**What is required**
From the entries, copy every line that carries the string "agent".

=== Begin Enclosure ===

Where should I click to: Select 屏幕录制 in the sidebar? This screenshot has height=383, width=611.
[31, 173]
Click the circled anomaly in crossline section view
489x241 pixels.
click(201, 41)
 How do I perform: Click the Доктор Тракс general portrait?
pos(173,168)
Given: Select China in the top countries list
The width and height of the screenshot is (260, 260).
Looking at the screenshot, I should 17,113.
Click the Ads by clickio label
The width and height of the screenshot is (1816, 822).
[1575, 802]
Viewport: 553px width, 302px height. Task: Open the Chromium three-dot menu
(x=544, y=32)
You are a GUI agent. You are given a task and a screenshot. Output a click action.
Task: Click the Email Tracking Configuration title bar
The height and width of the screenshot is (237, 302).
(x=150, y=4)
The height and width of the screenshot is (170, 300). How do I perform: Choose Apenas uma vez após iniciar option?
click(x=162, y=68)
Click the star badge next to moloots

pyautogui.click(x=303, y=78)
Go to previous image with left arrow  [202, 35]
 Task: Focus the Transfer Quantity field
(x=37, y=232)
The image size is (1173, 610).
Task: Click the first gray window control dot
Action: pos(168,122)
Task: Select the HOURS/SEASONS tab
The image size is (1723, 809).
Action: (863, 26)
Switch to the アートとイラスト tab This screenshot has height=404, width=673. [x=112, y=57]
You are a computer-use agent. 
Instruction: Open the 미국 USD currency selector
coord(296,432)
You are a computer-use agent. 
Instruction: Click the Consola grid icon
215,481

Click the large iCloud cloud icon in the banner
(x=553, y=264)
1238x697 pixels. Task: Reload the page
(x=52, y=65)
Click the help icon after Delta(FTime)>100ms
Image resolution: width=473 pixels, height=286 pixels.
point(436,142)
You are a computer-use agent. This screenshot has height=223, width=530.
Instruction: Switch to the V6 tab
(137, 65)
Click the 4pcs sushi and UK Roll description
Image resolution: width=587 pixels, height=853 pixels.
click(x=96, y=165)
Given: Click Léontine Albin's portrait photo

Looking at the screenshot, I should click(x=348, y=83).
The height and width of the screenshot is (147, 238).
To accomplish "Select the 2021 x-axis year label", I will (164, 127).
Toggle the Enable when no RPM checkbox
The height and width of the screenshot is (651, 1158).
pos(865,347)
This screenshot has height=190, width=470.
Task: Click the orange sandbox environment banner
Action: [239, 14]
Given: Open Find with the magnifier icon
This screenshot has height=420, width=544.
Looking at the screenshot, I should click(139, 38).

=== End Enclosure ===

**Output for this exercise**
You are a GUI agent. You are given a task and a screenshot. Output a click action.
You are a computer-use agent. 
You are a computer-use agent. 
You are a computer-use agent. This screenshot has height=223, width=530.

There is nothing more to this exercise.